Supplied records START

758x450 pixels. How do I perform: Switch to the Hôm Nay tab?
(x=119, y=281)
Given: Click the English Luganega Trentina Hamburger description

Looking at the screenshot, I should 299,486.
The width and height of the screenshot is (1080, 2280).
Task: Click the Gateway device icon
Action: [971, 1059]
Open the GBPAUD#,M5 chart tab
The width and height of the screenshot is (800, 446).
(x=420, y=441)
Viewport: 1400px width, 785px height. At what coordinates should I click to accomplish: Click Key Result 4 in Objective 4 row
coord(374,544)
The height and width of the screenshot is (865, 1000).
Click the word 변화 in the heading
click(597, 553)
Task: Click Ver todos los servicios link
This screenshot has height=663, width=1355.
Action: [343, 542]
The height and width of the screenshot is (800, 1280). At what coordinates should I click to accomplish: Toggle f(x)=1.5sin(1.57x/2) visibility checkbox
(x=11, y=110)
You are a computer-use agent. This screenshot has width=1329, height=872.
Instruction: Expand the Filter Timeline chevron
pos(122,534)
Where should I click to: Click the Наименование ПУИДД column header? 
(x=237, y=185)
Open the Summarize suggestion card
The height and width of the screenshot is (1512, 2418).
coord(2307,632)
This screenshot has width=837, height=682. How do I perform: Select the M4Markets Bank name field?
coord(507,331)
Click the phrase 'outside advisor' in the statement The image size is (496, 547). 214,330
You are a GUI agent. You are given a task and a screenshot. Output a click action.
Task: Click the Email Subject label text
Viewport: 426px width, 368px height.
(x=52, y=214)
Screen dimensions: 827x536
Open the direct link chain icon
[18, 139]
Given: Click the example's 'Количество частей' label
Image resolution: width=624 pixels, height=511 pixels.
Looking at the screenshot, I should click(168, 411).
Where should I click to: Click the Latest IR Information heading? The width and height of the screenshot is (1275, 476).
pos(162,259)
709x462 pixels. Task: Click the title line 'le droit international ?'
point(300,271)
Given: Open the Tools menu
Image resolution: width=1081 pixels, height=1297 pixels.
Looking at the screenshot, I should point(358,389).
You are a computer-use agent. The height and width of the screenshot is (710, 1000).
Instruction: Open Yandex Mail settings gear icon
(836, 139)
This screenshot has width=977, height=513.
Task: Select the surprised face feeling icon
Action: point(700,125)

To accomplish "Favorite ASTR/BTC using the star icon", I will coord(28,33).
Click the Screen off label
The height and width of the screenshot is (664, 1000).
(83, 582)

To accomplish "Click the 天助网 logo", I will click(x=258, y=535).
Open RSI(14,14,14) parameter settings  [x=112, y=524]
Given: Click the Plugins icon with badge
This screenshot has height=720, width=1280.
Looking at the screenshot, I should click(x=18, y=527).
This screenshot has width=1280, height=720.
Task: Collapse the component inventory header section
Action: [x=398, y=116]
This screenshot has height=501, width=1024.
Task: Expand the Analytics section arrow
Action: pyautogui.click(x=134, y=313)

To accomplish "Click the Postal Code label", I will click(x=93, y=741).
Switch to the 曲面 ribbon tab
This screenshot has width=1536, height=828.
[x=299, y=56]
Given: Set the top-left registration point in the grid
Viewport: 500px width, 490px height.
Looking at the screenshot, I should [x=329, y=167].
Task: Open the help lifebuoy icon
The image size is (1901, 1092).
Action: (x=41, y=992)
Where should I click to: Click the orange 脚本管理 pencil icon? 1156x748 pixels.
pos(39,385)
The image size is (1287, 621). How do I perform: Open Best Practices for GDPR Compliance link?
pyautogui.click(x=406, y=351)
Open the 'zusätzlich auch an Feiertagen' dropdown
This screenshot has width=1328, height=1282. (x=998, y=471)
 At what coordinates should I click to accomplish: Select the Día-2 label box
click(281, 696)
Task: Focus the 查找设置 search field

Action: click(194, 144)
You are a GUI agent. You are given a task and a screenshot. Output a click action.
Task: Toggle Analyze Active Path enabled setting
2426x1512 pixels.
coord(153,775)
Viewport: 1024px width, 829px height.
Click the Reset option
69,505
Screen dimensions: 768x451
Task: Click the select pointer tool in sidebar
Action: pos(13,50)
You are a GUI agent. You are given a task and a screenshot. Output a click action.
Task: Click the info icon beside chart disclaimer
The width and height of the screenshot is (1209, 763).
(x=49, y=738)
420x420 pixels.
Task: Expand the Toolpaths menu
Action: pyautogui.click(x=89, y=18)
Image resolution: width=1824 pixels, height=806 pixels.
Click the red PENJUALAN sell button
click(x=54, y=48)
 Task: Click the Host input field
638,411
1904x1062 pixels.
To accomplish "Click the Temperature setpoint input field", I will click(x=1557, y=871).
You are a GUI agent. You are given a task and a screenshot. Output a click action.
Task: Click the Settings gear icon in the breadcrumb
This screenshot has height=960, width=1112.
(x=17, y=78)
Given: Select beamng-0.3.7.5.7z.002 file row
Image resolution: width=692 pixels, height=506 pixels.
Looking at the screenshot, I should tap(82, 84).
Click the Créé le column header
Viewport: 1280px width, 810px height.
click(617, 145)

Supplied records END

### About this exercise
For this task, write out exactly the lines of the entries above, starting at the line with "Where should I click to: Click the Наименование" and ending at the line with "Click the phrase", both included, and no others.

### Solution for this task
Where should I click to: Click the Наименование ПУИДД column header? 
(x=237, y=185)
Open the Summarize suggestion card
The height and width of the screenshot is (1512, 2418).
coord(2307,632)
This screenshot has width=837, height=682. How do I perform: Select the M4Markets Bank name field?
coord(507,331)
Click the phrase 'outside advisor' in the statement The image size is (496, 547). 214,330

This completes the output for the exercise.